In sede di attuazione della legge delega sul federalismo fiscale ci si dovrebbe soffermare quindi sulle modalità di interconnessione fra decisioni di finanza pubblica da un lato e, dall'altro lato, meccanismi di valutazione e di adeguamento nel circuito livelli essenziali delle prestazioni-obiettivi di servizio-costi e fabbisogni standard. In questo processo, è bene ricordare che la relazione fra calcolo/revisione dei fabbisogni standard e patto di convergenza degli obiettivi di servizio dovrebbe consentire di

Pag. 259

accrescere quantità e qualità dell'offerta delle prestazioni nei territori attualmente meno dotati e/o nei settori attualmente sotto standard per poter raggiungere i livelli essenziali. La questione non viene affrontata nel decreto, ma neppure nella Relazione presentata il 30 giugno scorso, in cui i concetti «Livelli essenziali delle prestazioni» e «Obiettivi di servizio» non sono mai citati.
Si rischia qui un vero e proprio tradimento dello spirito delle leggi n. 42 e n. 196 del 2009, entrambe approvate con un intenso e proficuo lavoro parlamentare in vista di obiettivi condivisi di riforme a medio termine.

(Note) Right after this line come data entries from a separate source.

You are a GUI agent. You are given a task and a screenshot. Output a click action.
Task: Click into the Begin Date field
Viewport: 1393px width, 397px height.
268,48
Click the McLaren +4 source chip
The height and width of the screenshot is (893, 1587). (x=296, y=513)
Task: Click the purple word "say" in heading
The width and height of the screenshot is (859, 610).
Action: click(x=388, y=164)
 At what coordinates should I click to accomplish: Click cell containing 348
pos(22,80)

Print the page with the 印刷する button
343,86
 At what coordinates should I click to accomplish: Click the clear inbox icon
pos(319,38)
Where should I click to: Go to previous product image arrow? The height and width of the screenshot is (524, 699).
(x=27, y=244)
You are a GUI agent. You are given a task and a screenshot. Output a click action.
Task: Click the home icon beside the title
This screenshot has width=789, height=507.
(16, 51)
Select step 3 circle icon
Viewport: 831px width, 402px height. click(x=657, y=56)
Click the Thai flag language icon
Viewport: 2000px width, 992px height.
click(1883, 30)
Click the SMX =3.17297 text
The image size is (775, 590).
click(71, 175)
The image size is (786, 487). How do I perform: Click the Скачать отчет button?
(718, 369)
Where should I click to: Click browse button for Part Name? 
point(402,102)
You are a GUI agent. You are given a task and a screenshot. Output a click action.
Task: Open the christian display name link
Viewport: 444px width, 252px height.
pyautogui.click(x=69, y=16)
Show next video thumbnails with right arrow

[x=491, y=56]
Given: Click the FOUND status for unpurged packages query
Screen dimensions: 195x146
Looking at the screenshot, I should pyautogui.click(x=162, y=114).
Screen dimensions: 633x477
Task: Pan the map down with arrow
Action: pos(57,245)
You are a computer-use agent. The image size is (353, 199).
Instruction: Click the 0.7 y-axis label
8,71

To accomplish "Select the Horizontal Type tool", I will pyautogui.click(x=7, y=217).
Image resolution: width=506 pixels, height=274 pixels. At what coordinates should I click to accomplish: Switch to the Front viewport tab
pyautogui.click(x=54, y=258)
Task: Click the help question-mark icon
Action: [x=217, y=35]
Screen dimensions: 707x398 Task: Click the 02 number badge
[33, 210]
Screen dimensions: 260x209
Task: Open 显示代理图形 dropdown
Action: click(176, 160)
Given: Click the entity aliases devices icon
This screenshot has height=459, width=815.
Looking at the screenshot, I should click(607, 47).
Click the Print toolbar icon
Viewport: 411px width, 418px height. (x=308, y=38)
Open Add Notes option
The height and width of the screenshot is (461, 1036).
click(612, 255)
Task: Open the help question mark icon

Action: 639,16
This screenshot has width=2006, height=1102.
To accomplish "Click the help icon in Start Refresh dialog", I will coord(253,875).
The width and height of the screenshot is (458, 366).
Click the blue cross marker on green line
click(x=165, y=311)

Non si può poi non sottolineare l'irrazionalità di quanto previsto all'articolo 2 dell'attuale schema di decreto legislativo, in cui si stabilisce che tutta questa complicata costruzione dei fabbisogni standard viene applicata soltanto alle funzioni fondamentali identificate in via provvisoria nella legge n. 42 del 2009, senza tenere conto del parallelo processo di loro definitiva determinazione nella Carta della autonomie locali. Peraltro, nel testo della Carta delle autonomie locali già approvato dalla Camera, è stata inserita una clausola parallela, e altrettanto irragionevole: le funzioni fondamentali definitive entreranno in vigore solo alla fine della fase transitoria prevista dalla legge n. 42 del 2009, e cioè non prima del 2016.
Anche qui sembra prevalere una mera logica di garanzia sui saldi finanziari. Una logica che non sta in piedi: non è vero infatti che i saldi finanziari attuali tengano conto, a legislazione vigente, dell'attuazione della legge n. 42 del 2009 corredata delle sole funzioni provvisorie, e che quindi rischierebbero di «saltare» introducendo nel processo la lista definitiva delle funzioni. Non è vero perché, semplicemente, anche sulle sole funzioni provvisorie non sono ancora stati calcolati i fabbisogni standard e non è stato messo a punto il sistema. E quindi i saldi a legislazione vigente non ne possono tenere conto.
Non c'è quindi alcun rischio finanziario se il lavoro analitico e metodologico su tutte le funzioni fondamentali viene messo in cantiere fin da oggi. Anzi, potrebbe essere vero il contrario: si mette in piedi una complessa macchina per la valutazione di alcuni fabbisogni standard (con connesse procedure di redazione di questionari, analisi statistica, concertazione, ecc.) e questa macchina dovrà essere fra qualche anno ripristinata per valutarne altri. Semplici economie di scala suggeriscono che sia meno costoso mettere in funzione questa macchina su tutte le funzioni fondamentali, e non solo su quelle provvisorie.
Infine, va chiarito meglio come si opererà dopo la fase iniziale. Nello scenario di «regime» vanno definite la periodicità delle rideterminazioni, le modalità del monitoraggio, le procedure di approvazione delle revisioni. È chiaro infatti che SOSE non può essere lasciata da sola, insieme a IFEL, senza precisi indirizzi per la sua attività, in primo luogo da parte della Commissione permanente per il coordinamento della finanza pubblica.